Creationists Stall Eight-Year-Old Girl’s Idea for State Fossil for South Carolina

An eight-year-old girl’s bid to have the woolly mammoth become the state fossil of South Carolina is being stalled by creationists.

Sergei Karpukhin/Reuters

When eight-year-old Olivia McConnell was perusing a menu at a restaurant that features all 50 of the official symbols of her home state of South Carolina, she noticed a glaring vacancy. South Carolina has a State American Folk Dance, a State Grass, a State Opera, even a State Lowcountry Handcraft, but—no offense to square dancing, Indian grass, Porgy and Bess, or sweet grass baskets intended—McConnell thought something was missing: a state fossil.

The third grader at Carolina Academy wrote a letter to her state lawmakers, Rep. Robert Ridgeway and Sen. Kevin Johnson, in a bid to give the woolly mammoth that honor. Olivia has sound reasons behind her nomination: One of the first discoveries of a fossil in North America was that of a woolly mammoth’s teeth, dug up by slaves on a South Carolina plantation in 1725; all but seven states have an official state fossil; and, most adorably, “Fossils tell us about our past.

Unfortunately for McConnell’s proposal, a pair of state senators with views as dusty as a mammoth’s bones is blocking her move to honor the furry fossil.

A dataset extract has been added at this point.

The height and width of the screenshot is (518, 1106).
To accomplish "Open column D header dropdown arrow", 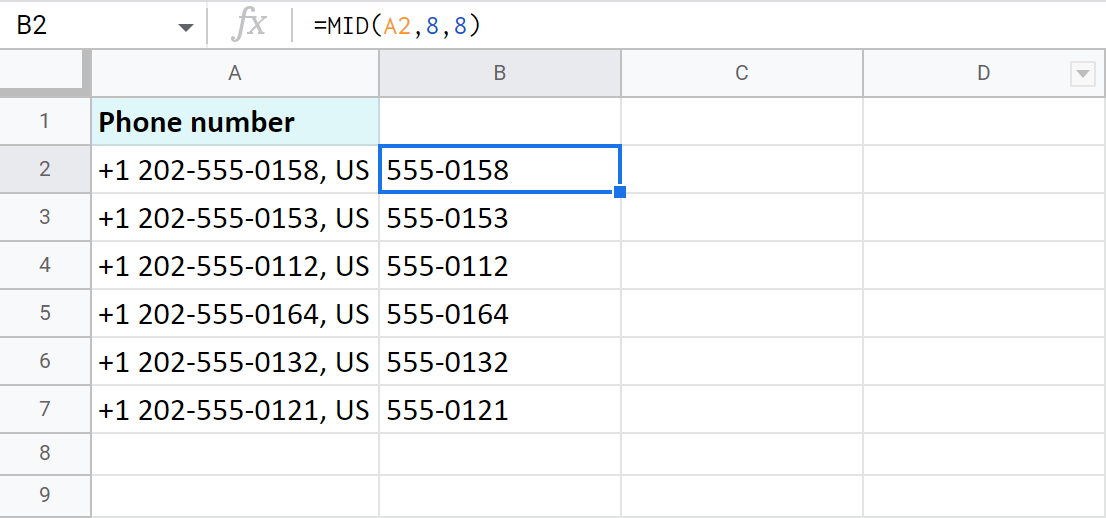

After Ridgeway and Johnson introduced a bill to amend the state’s code to include the Columbian Mammoth as the official state fossil of South Carolina, the state House passed it 94-3. The state Senate hasn’t been so accommodating.

Sen. Kevin Bryant, a pharmacist and self-described born-again Christian who has compared President Obama with Osama bin Laden, voted to sustain a veto by Governor Nikki Haley of funding for a rape crisis center, and called climate change a “hoax,” proposed amending the bill to include three verses from the Book of Genesis detailing God’s creation of the Earth and its living inhabitants—including mammoths.

Bryant told The Daily Beast that the intent was never to hijack the bill. “I think it’s a good idea to designate the mammoth as the state fossil, I don’t have a problem with that. I just felt like it’d be a good thing to acknowledge the creator of the fossils.”

Bryant’s proposed amendment was originally ruled out of order by Lt. Governor Glenn McConnell (no relation to Olivia) because it introduced a new subject. Bryant has since submitted a more on-topic amendment, describing the Columbian Mammoth “as created on the Sixth Day with the beasts of the field.”

In response to the lieutenant governor’s ruling, Sen. Mike Fair, a colleague of Bryant’s whose district includes the fundamentalist Bob Jones University, placed an objection on the bill. According to Bryant, Fair “had no intention of blocking the bill. He was just considering re-writing the amendment.”

Previously, Fair—whose Twitter feed is largely him trolling advocates for science education — blocked South Carolina from adopting new education standards regarding evolution because he preferred teaching the purported controversy. “To teach that natural selection is the answer to origins is wrong.” The National Center for Science Education has a comprehensive rundown of Fair’s previous attempts to keep South Carolina students from learning about Darwin, evolution, and “critical thinking.”

Bryant himself sees the connection some people might make between his move to include the divine nature of the woolly mammoth in the bill. “I do support the teaching of intelligent design—I have very similar views on that as Senator Fair. Still, this issue is symbolic—the teaching of intelligent design is not.”

For now, the bill is on hold, and McConnell is getting a lesson in state politics.

Perhaps a compromise can be reached: South Carolina’s official state fossil should be Senator Kevin Bryant. He may not be from the Pliocene Era, but his views sure are.